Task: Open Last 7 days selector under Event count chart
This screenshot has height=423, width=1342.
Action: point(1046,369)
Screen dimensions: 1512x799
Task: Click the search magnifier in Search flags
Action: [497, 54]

########################################

OBJECTIVE. Can you reproduce the data above line for line, with no changes?

SOLVED PROBLEM.
Task: Open Last 7 days selector under Event count chart
This screenshot has height=423, width=1342.
Action: point(1046,369)
Screen dimensions: 1512x799
Task: Click the search magnifier in Search flags
Action: [497, 54]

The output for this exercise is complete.